-------- DATA FOR THIS EXERCISE
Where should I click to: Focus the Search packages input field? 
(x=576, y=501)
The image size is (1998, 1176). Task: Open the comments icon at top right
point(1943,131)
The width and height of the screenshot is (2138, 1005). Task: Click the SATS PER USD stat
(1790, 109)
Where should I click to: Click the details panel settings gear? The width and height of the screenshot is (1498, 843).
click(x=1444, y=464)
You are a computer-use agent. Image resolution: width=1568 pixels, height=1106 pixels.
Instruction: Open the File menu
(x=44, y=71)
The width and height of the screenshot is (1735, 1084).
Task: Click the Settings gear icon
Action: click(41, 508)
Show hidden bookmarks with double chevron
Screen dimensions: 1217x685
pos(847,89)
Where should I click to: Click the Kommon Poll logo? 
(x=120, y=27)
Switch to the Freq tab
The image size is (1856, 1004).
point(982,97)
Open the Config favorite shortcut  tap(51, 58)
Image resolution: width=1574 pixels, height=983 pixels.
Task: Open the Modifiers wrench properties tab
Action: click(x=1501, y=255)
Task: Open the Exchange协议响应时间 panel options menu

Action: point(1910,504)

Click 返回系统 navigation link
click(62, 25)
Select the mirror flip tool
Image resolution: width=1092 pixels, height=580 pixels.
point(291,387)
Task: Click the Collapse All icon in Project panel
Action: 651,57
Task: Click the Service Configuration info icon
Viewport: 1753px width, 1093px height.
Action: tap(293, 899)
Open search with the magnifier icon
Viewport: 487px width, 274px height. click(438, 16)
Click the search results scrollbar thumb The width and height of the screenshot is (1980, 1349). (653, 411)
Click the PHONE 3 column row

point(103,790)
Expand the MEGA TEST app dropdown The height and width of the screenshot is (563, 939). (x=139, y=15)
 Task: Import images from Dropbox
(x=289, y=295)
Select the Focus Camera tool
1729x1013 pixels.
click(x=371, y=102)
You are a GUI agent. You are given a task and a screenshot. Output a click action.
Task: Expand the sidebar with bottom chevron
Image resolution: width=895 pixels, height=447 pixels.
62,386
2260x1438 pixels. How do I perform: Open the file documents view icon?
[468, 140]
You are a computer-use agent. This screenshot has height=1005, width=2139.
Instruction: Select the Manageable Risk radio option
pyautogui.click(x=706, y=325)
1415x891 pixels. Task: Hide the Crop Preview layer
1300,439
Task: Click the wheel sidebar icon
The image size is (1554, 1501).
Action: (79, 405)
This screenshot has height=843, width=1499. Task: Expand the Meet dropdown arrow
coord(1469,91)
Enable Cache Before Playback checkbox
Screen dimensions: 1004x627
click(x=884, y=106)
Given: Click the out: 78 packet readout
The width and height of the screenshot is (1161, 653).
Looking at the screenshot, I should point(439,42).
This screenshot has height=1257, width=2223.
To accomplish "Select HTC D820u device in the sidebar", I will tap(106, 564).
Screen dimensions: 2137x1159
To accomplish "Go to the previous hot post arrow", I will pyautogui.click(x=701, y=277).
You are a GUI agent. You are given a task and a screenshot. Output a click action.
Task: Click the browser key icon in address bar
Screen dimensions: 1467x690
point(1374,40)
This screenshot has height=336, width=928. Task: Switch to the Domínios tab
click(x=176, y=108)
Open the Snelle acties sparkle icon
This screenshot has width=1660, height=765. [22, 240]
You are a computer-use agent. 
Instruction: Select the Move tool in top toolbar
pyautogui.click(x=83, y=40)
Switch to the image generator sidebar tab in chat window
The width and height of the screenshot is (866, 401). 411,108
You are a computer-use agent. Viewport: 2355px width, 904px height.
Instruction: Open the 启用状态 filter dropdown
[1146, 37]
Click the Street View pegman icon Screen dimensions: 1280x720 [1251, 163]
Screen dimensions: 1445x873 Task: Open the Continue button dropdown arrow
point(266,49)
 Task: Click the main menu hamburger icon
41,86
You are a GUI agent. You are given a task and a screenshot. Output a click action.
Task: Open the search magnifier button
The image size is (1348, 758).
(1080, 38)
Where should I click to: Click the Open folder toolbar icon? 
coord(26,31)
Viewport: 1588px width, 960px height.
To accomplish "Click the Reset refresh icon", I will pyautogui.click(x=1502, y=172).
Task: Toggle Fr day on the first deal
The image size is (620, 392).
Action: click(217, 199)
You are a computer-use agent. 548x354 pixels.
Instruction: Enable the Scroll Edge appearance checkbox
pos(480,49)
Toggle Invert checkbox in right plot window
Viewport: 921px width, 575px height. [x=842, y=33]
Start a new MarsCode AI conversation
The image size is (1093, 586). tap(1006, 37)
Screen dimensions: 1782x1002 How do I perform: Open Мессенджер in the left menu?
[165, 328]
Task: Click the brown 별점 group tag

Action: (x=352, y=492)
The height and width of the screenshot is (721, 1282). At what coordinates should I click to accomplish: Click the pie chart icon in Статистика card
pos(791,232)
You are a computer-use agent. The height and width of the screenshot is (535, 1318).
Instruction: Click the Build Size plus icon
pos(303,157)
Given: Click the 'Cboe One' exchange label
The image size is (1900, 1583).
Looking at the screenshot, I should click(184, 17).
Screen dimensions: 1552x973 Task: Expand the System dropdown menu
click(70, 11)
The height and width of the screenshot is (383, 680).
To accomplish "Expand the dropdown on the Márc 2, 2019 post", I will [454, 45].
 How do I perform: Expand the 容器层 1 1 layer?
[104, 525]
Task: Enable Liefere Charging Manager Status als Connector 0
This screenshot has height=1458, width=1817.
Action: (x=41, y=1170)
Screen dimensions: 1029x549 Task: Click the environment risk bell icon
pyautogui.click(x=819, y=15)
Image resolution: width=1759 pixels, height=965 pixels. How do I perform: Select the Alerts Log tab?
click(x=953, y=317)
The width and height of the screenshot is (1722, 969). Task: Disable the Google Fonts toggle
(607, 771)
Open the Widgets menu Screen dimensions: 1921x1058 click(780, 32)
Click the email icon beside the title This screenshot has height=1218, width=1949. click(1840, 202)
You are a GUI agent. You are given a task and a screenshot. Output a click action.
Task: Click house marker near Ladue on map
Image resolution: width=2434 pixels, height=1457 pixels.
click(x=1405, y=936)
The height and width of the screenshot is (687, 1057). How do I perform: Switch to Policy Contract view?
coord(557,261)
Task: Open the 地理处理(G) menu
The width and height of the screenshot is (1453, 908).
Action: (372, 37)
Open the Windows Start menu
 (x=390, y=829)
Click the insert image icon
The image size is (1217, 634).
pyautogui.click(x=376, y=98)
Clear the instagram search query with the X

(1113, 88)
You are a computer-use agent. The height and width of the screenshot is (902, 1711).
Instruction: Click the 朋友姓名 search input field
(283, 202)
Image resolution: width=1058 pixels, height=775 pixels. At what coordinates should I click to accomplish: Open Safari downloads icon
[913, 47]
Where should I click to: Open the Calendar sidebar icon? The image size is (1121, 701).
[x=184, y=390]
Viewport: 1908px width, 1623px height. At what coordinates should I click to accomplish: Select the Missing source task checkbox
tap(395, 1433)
----------------
EXERCISE GOAL -> Look above for the line with "Task: Open the search magnifier button"; retype exactly that line, every line after it up to the line with "Task: Enable Liefere", and that line too, nothing else.

EXERCISE OUTPUT ->
Task: Open the search magnifier button
The image size is (1348, 758).
(1080, 38)
Where should I click to: Click the Open folder toolbar icon? 
coord(26,31)
Viewport: 1588px width, 960px height.
To accomplish "Click the Reset refresh icon", I will pyautogui.click(x=1502, y=172).
Task: Toggle Fr day on the first deal
The image size is (620, 392).
Action: click(217, 199)
You are a computer-use agent. 548x354 pixels.
Instruction: Enable the Scroll Edge appearance checkbox
pos(480,49)
Toggle Invert checkbox in right plot window
Viewport: 921px width, 575px height. [x=842, y=33]
Start a new MarsCode AI conversation
The image size is (1093, 586). tap(1006, 37)
Screen dimensions: 1782x1002 How do I perform: Open Мессенджер in the left menu?
[165, 328]
Task: Click the brown 별점 group tag

Action: (x=352, y=492)
The height and width of the screenshot is (721, 1282). At what coordinates should I click to accomplish: Click the pie chart icon in Статистика card
pos(791,232)
You are a computer-use agent. The height and width of the screenshot is (535, 1318).
Instruction: Click the Build Size plus icon
pos(303,157)
Given: Click the 'Cboe One' exchange label
The image size is (1900, 1583).
Looking at the screenshot, I should click(184, 17).
Screen dimensions: 1552x973 Task: Expand the System dropdown menu
click(70, 11)
The height and width of the screenshot is (383, 680).
To accomplish "Expand the dropdown on the Márc 2, 2019 post", I will [454, 45].
 How do I perform: Expand the 容器层 1 1 layer?
[104, 525]
Task: Enable Liefere Charging Manager Status als Connector 0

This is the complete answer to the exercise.